→ **DIRECTIONS FOR THIS TASK**: Could you write out each of the records below exactly?

→ **AVAILABLE RECORDS**:
- Opening Delimiter -
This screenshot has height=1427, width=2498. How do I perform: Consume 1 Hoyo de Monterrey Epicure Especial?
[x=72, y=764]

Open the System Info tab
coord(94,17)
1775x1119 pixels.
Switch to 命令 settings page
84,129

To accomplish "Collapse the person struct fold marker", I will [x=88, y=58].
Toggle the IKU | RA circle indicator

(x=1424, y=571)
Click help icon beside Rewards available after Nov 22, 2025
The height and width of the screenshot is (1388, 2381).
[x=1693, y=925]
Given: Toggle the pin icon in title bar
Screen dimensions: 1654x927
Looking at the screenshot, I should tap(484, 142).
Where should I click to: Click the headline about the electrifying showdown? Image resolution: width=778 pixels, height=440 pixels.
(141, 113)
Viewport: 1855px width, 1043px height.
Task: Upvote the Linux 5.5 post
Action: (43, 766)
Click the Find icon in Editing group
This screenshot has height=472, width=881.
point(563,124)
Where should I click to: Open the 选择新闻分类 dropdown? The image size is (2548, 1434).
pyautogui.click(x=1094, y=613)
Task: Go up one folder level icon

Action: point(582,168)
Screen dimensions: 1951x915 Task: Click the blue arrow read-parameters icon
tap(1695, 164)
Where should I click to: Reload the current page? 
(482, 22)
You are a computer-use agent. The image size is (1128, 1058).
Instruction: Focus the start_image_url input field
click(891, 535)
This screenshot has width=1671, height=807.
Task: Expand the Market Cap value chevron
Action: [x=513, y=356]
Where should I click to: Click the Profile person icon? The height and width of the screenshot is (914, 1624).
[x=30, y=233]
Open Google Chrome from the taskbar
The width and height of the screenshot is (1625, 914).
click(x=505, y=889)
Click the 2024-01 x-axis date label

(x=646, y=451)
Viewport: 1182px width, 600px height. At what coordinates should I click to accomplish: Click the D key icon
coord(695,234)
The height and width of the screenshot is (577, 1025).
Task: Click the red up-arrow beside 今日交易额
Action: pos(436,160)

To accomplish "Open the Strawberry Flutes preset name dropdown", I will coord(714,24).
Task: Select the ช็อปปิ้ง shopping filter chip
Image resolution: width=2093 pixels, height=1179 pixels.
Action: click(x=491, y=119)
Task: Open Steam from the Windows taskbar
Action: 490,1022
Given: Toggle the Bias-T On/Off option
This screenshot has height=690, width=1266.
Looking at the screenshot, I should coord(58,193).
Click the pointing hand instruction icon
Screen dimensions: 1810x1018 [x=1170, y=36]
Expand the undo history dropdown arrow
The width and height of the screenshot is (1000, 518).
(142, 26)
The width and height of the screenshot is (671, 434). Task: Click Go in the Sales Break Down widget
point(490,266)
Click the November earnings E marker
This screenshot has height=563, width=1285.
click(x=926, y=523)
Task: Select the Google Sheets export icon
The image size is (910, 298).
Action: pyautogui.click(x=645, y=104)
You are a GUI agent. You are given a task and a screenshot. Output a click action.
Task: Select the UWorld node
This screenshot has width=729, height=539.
- Closing Delimiter -
→ **RESPONSE AREA**:
This screenshot has height=1427, width=2498. How do I perform: Consume 1 Hoyo de Monterrey Epicure Especial?
[x=72, y=764]

Open the System Info tab
coord(94,17)
1775x1119 pixels.
Switch to 命令 settings page
84,129

To accomplish "Collapse the person struct fold marker", I will [x=88, y=58].
Toggle the IKU | RA circle indicator

(x=1424, y=571)
Click help icon beside Rewards available after Nov 22, 2025
The height and width of the screenshot is (1388, 2381).
[x=1693, y=925]
Given: Toggle the pin icon in title bar
Screen dimensions: 1654x927
Looking at the screenshot, I should tap(484, 142).
Where should I click to: Click the headline about the electrifying showdown? Image resolution: width=778 pixels, height=440 pixels.
(141, 113)
Viewport: 1855px width, 1043px height.
Task: Upvote the Linux 5.5 post
Action: (43, 766)
Click the Find icon in Editing group
This screenshot has height=472, width=881.
point(563,124)
Where should I click to: Open the 选择新闻分类 dropdown? The image size is (2548, 1434).
pyautogui.click(x=1094, y=613)
Task: Go up one folder level icon

Action: point(582,168)
Screen dimensions: 1951x915 Task: Click the blue arrow read-parameters icon
tap(1695, 164)
Where should I click to: Reload the current page? 
(482, 22)
You are a computer-use agent. The image size is (1128, 1058).
Instruction: Focus the start_image_url input field
click(891, 535)
This screenshot has width=1671, height=807.
Task: Expand the Market Cap value chevron
Action: [x=513, y=356]
Where should I click to: Click the Profile person icon? The height and width of the screenshot is (914, 1624).
[x=30, y=233]
Open Google Chrome from the taskbar
The width and height of the screenshot is (1625, 914).
click(x=505, y=889)
Click the 2024-01 x-axis date label

(x=646, y=451)
Viewport: 1182px width, 600px height. At what coordinates should I click to accomplish: Click the D key icon
coord(695,234)
The height and width of the screenshot is (577, 1025).
Task: Click the red up-arrow beside 今日交易额
Action: pos(436,160)

To accomplish "Open the Strawberry Flutes preset name dropdown", I will coord(714,24).
Task: Select the ช็อปปิ้ง shopping filter chip
Image resolution: width=2093 pixels, height=1179 pixels.
Action: click(x=491, y=119)
Task: Open Steam from the Windows taskbar
Action: 490,1022
Given: Toggle the Bias-T On/Off option
This screenshot has height=690, width=1266.
Looking at the screenshot, I should coord(58,193).
Click the pointing hand instruction icon
Screen dimensions: 1810x1018 [x=1170, y=36]
Expand the undo history dropdown arrow
The width and height of the screenshot is (1000, 518).
(142, 26)
The width and height of the screenshot is (671, 434). Task: Click Go in the Sales Break Down widget
point(490,266)
Click the November earnings E marker
This screenshot has height=563, width=1285.
click(x=926, y=523)
Task: Select the Google Sheets export icon
The image size is (910, 298).
Action: pyautogui.click(x=645, y=104)
You are a GUI agent. You are given a task and a screenshot. Output a click action.
Task: Select the UWorld node
This screenshot has width=729, height=539.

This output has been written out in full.